Mac Musings

Divorcing Windows?

Dan Knight - 2004.08.06 - Tip Jar

My first wife was unhappy with our relationship for some time, but I was the last to know. She told her close friends how bad she thought things were but made no attempt to address those issues with me. Today we're divorcing.

A lot of Windows users are unhappy with their computing experience and have been for some time. Viruses. Spyware and adware. Security issues. Service packs. Stability issues. And did I mention viruses?

Do they complain to Microsoft? I doubt it, but I know they complain to each other about system crashes, the ongoing cost of antivirus subscriptions, Microsoft's delays in completing service packs - you name it.

Yet most of them remain married to Windows and would never consider divorcing it. It's good enough most of the time, and they accept the problems as the necessary price for the convenience of using a computer.

There is a better way, but until they're fed up with the current situation, they're not going to look for an alternative. They'll continue to complain while remaining faithful to Redmond.
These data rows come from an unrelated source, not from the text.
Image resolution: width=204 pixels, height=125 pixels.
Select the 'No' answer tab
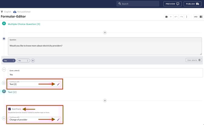pos(20,60)
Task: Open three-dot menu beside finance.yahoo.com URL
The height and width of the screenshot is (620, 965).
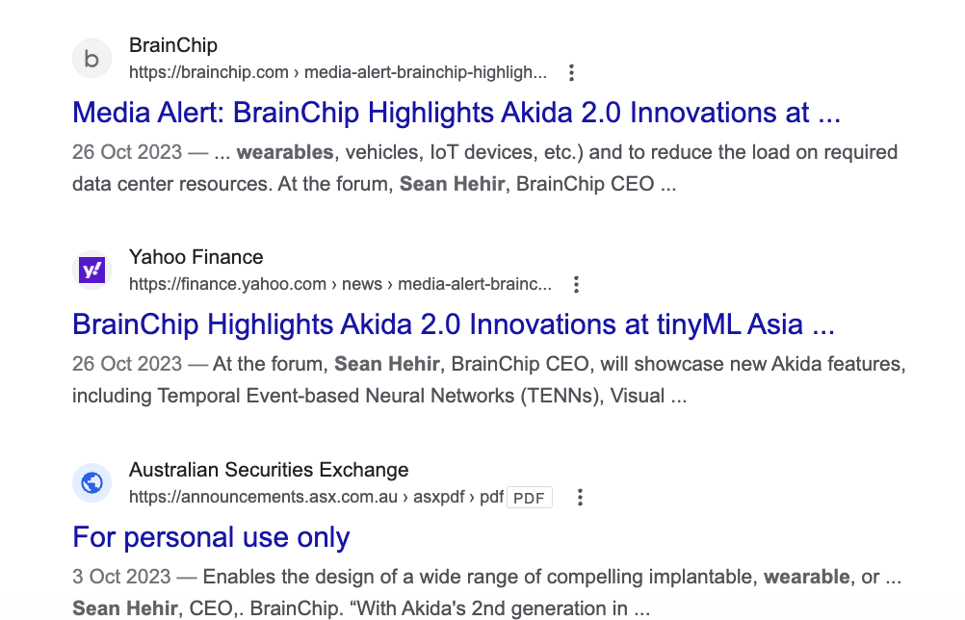Action: coord(576,284)
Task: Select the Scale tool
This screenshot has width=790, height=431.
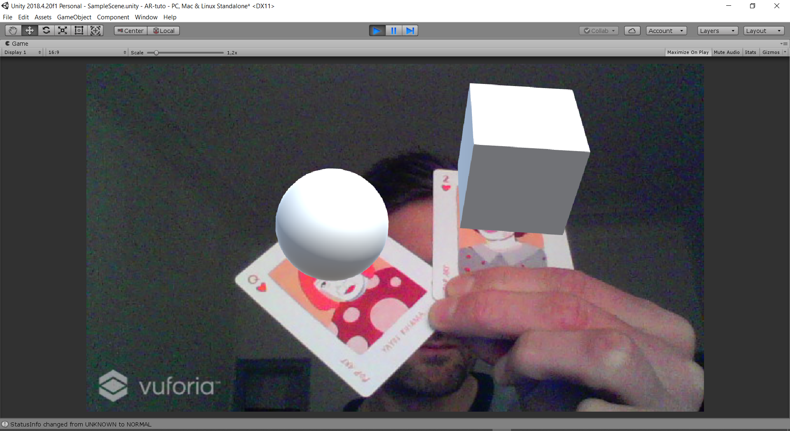Action: pyautogui.click(x=63, y=30)
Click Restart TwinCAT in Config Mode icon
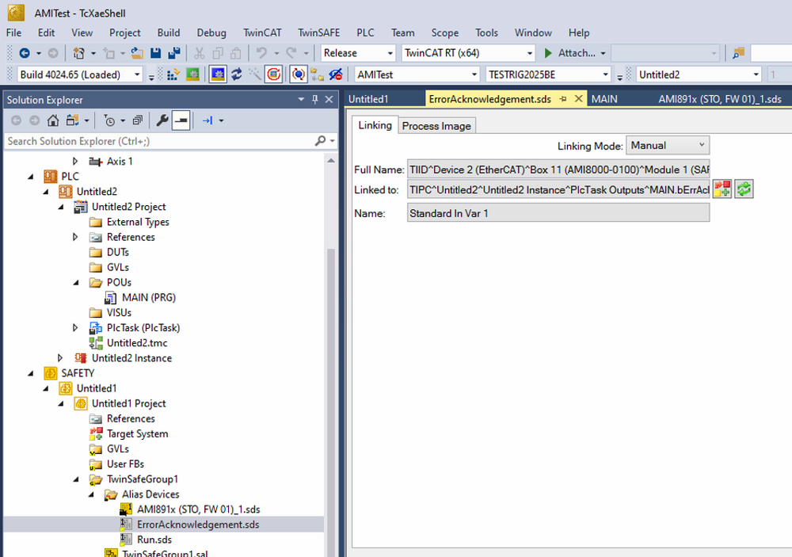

There is a great opportunity to evangelize the Mac OS among disaffected Windows users. Although Windows can be more stable than a lot of Mac users would like to admit and OS X isn't bulletproof, the Mac OS is a lot more robust than Windows XP and a lot less susceptible to infection.

But most Windows users don't know that. They don't see Apple as a significant player, and they may be under the impression that the Mac simply isn't a business computer. Wrong on both counts, but we're talking impressions.

Pretty much any task done on a Windows PC can be done on the Mac. In fact, in some ways the Mac version of Microsoft Office is a better tool than the Windows version. And OS X has a lot less vectors that worms, viruses, and the like can use to infect a computer.

If Apple won't take the bull by the horns, Mac users need to resume the role of evangelists. We don't want to hit people over the head with "Macintosh Superiority" - after all, how many people become Christians because someone accosts them with the gospel? We need to be a bit more subtle than that, but not timid.

"You have to find and download a service pack? My Mac automatically checks for updates every week."

"You've been infected by the latest virus? To date there hasn't been a single virus for OS X found in the wild."

"Yeah, I can run your PowerPoint presentation on my Mac. But have you seen Apple's Keynote presentation software?"

"The people who make your iPod also make a pretty great computer...."

We don't want to do it with a heavy hand, but we want to make sure that they know Macs exist, Macs can do the work they do, and Macs have a lot less problems and downtime than Windows computers. If they're looking for a better computing experience, Apple offers it.

That's not to say these disaffected users will become switchers. There may be tasks and programs for which Windows is the better solution - I know it is for a few of my own online tasks, although I generally prefer to use a Mac.

We don't need to create switchers, though, just choosers. People who will choose to try a Mac, learn its strengths and weaknesses, and choose to use their Mac more and more often - although they may never entirely divorce Windows and abandon their old hardware.

Because of this, it's a great thing that Macs can so graciously coexist with Windows PCs. Turn on file sharing, move your Windows files to your new Mac, and you can be working with your documents and spreadsheets in a matter of minutes.

Maybe some of these choosers will eventually become full fledged switchers, but that's not the point at all. The point is getting them to try a Mac in the first place, discover the Mac advantage, and choose to use the Mac more and more often.

And they, in turn, will tell others how they moved to the Mac without leaving Windows completely behind, although they'll probably never tell Microsoft about their new allegiance.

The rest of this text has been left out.